Plan at least 12 months before the break date and at least 6 months before the break ‘trigger notice date’. Always take professional advice and never try and trigger the break yourself.
2. Negotiating – It’s easy, isn’t it?
Let’s be honest, we all believe we are superstar negotiators. Does this scenario sound familiar? You get your car insurance renewal quote, you phone up and threaten to leave. They give you a small discount to keep you happy and loyal. You feel like you’ve done a great job. Which you have, but let’s not get carried away. A Commercial Lease is a different kettle of fish. Consider this, would you have a loved one go in for an operation and then half way through ask the surgeon if you could have a go at tinkering because you’ve watched a few episodes of ER? I didn’t think so. We may not be talking about heart surgery, but we could be talking about a lot of money being lost or indeed left on the table.
Commercial leases contain many clauses and whilst the principle behind them can be straight forward, the specific way in which they are worded can have huge implications, especially when taking into account wider market conditions. In summary, it is always prudent to have an expert advise you on such specialist matters. They will save you time, money and mitigate your risk over the short, medium and long term.
1. Renewal rights – don’t take these for granted and don’t just assume that you have them!

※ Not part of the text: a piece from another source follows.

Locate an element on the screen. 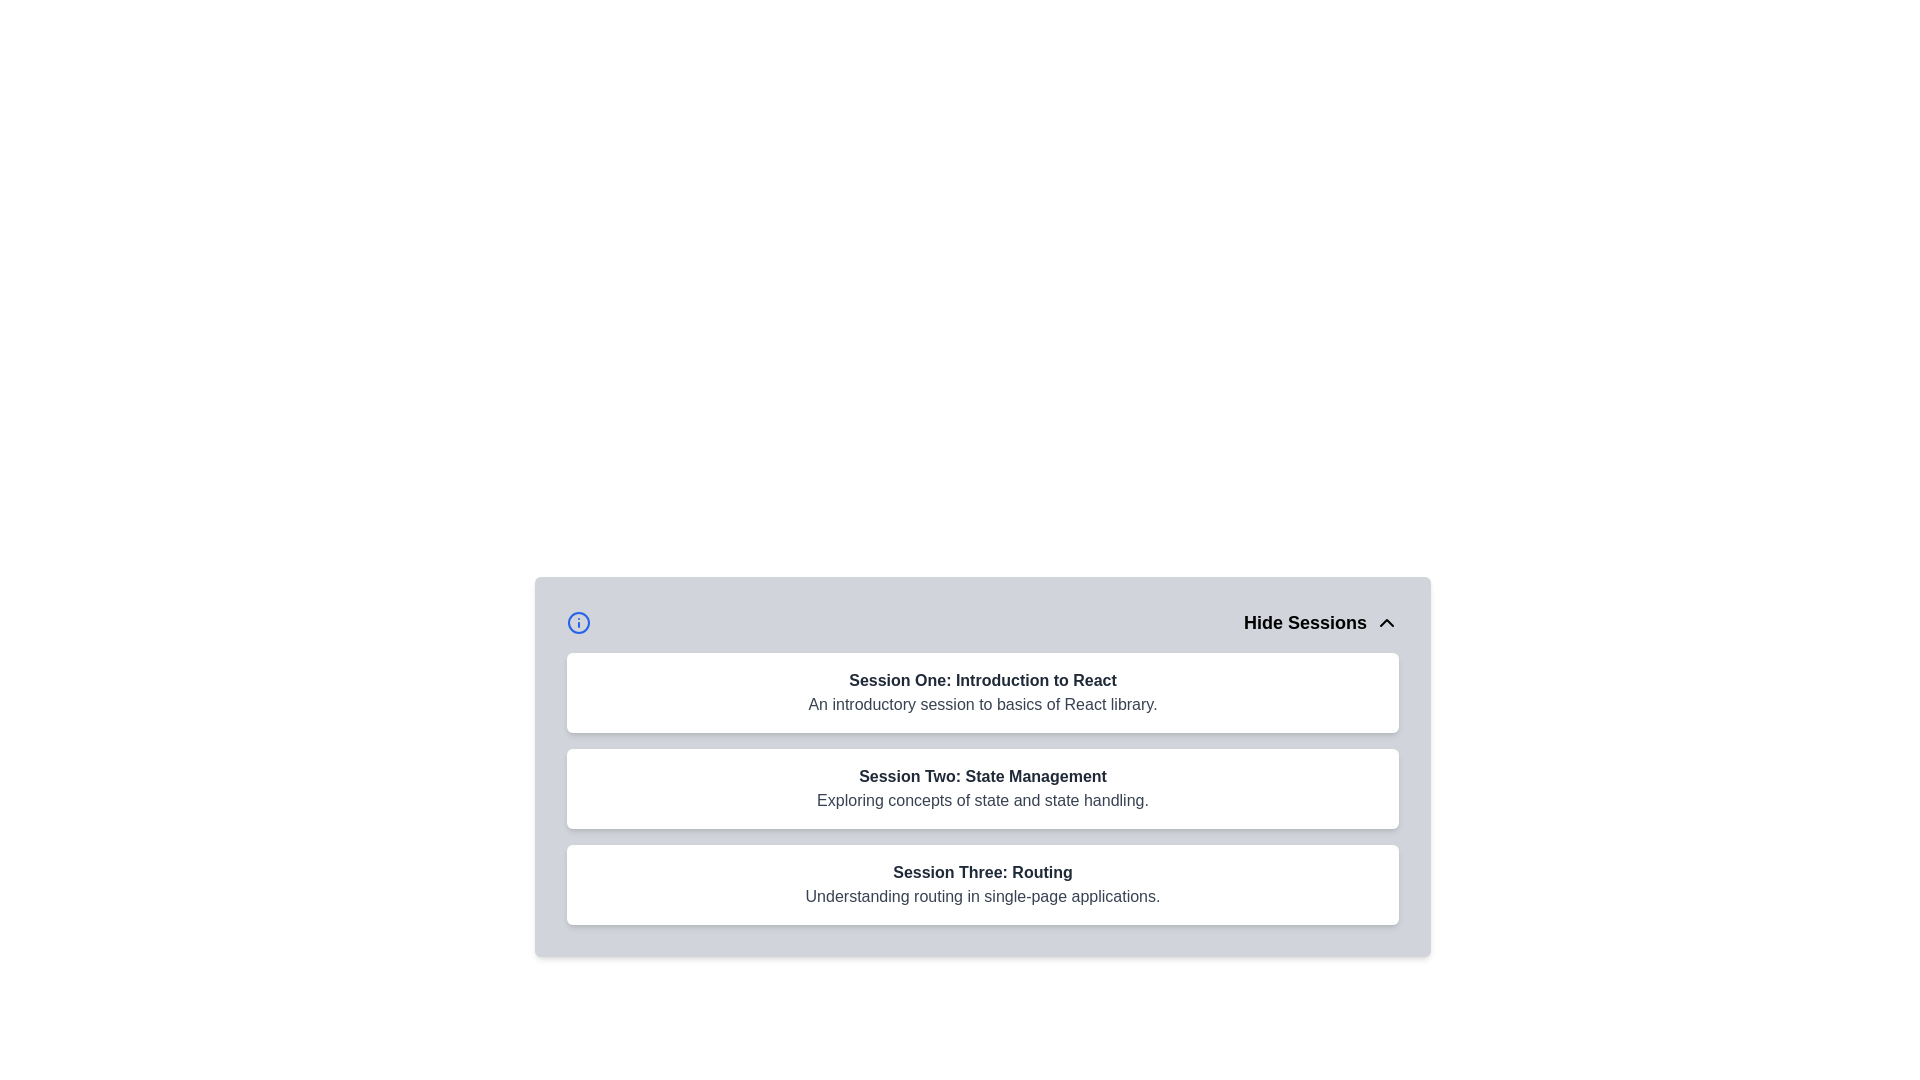  the Information display panel that features a bold title 'Session One: Introduction to React' and a smaller paragraph about the session is located at coordinates (983, 692).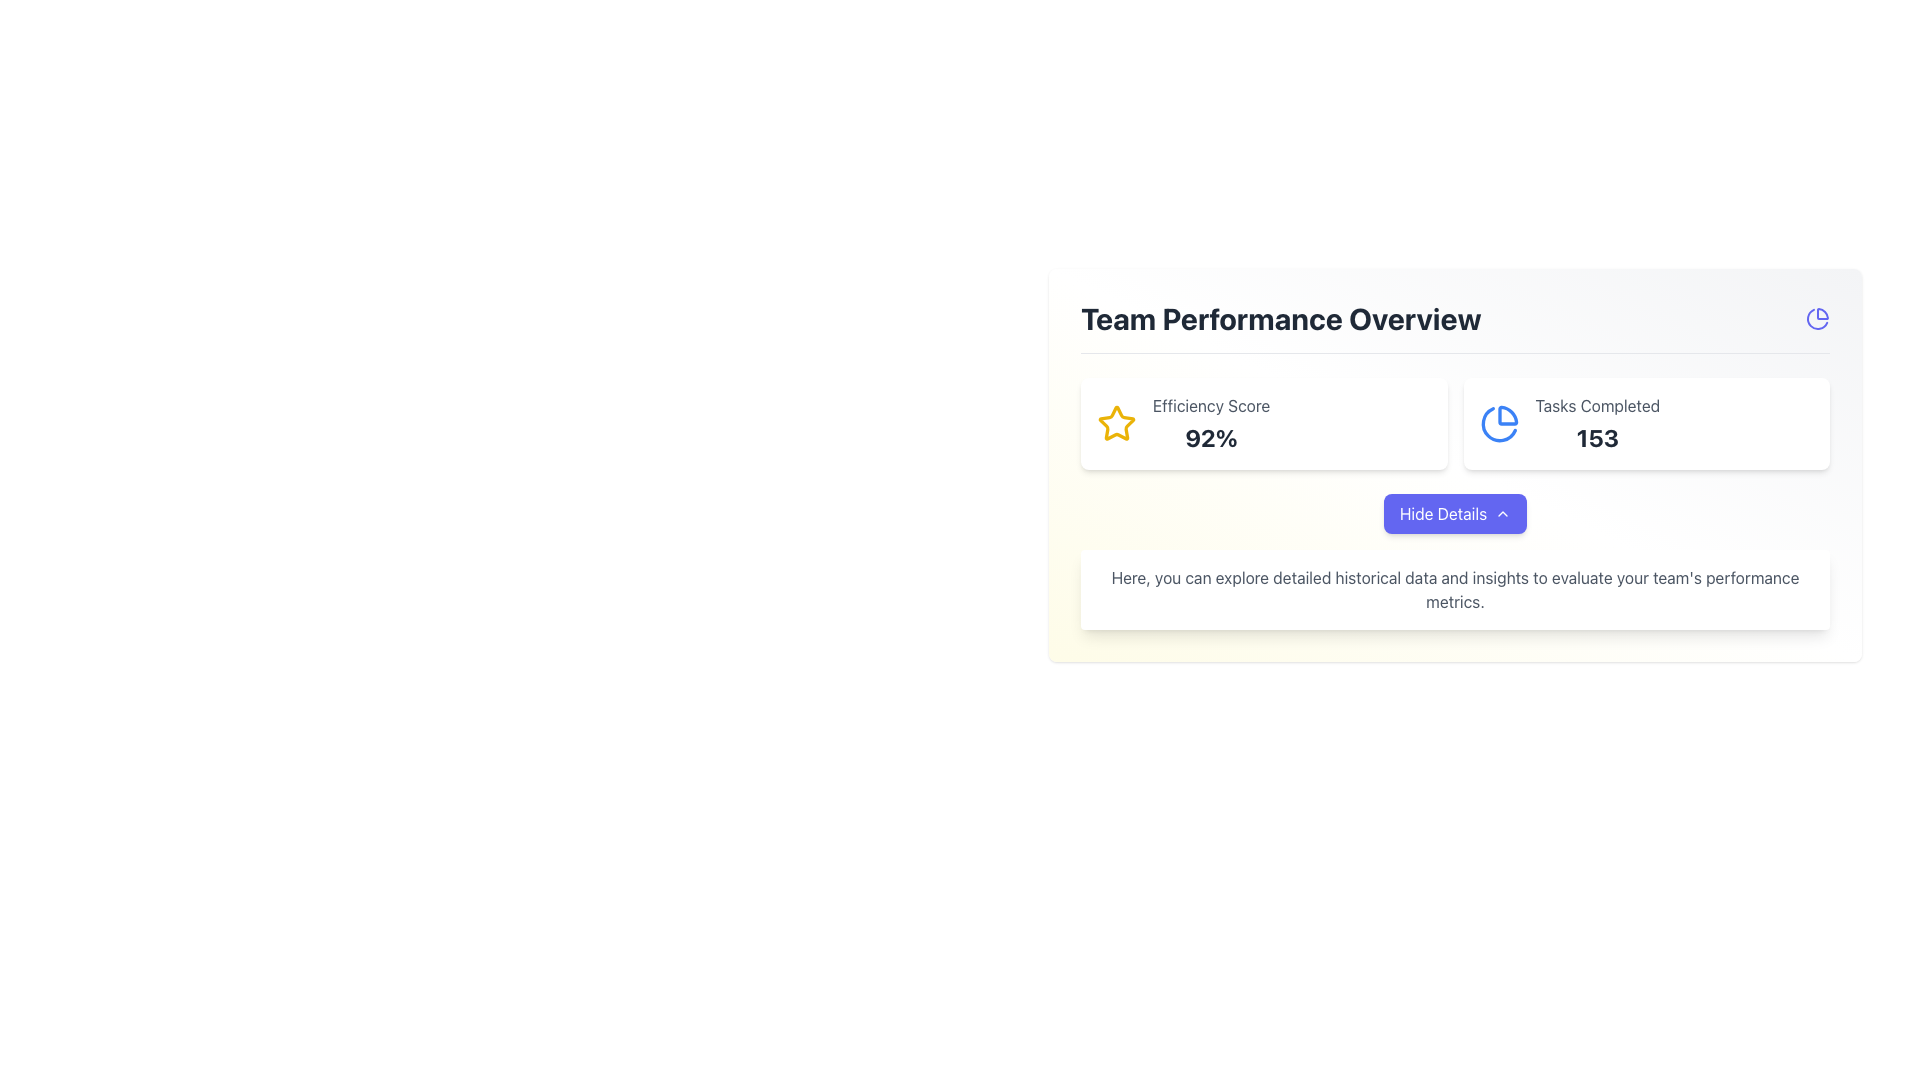 The width and height of the screenshot is (1920, 1080). What do you see at coordinates (1455, 562) in the screenshot?
I see `informative text block that contains the message 'Here, you can explore detailed historical data and insights to evaluate your team's performance metrics.' located below the 'Hide Details' button in the 'Team Performance Overview' section` at bounding box center [1455, 562].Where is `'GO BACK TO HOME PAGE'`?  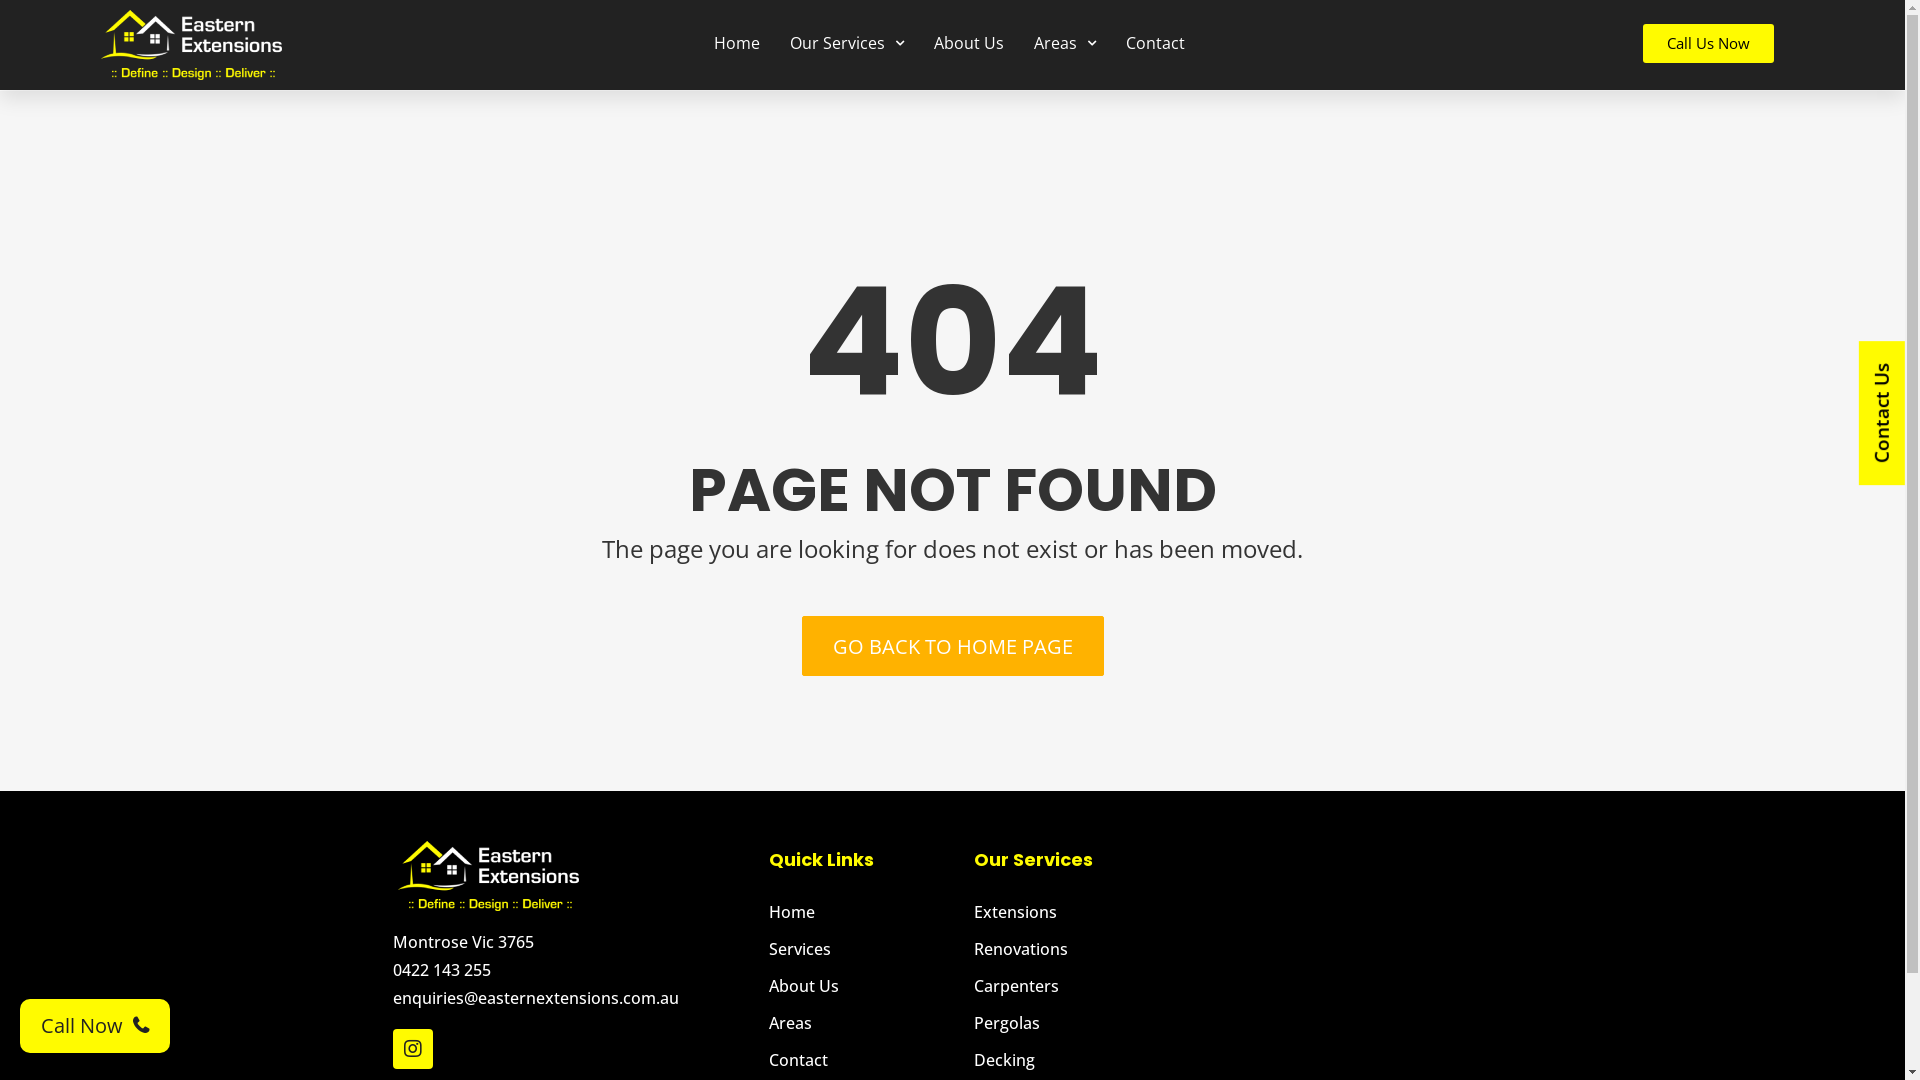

Probably one of the most contentious lease terms is the tenant’s ability to renew their lease. Under business tenancy law, all business tenancies have renewal rights. But – and it’s a big but – both parties can, and often do, ‘contract out’ of this protection. Meaning that in many leases, there will be no rights to remain in occupation beyond the lease expiry date. If you do, then technically you are trespassing.
In addition, even if you have renewal rights, these are limited as the landlord may still take back possession if he claims on one or more of the 7 pre-stipulated grounds. Some of these grounds include intended redevelopment and taking back for the purpose of the landlord’s own occupation.
So, why would a sane business person agree to take a lease without renewal rights? Simple really. It’s a lack of choice. If you’re seeking a suitable business premises and the most desirable option comes with perfect foot fall, size, specification but it doesn’t have renewal rights, you may decide that it’s a risk you’re willing to take compared to another property that doesn’t tick as many boxes. Or simply, the specific location you are looking to operate in just doesn’t have the supply of premises with the option of having renewal rights. It may, therefore, be a business risk you are willing to take.
Until fairly recently, it was quite rare for landlords to grant leases without renewal rights. However, it would seem that since the last recession, particularly in London, more and more landlords have insisted that the incoming tenant ‘contract out’ of their renewal rights. This is sometimes because of genuine planned redevelopment, but often, simply to gain more leverage over the renewal process. As a result, the landlord gains a significant advantage as they can hold the tenant to ransom by imposing a higher -often considerably higher- than market rent and can dictate other key terms such as lease length and other restrictions.
It is always advisable to ensure that you have renewal rights where possible and where not, at least to understand the risks and mitigate accordingly. I have lost count of the number of times where a tenant’s business has effectively become worthless through lack of planning and ineffective negotiation.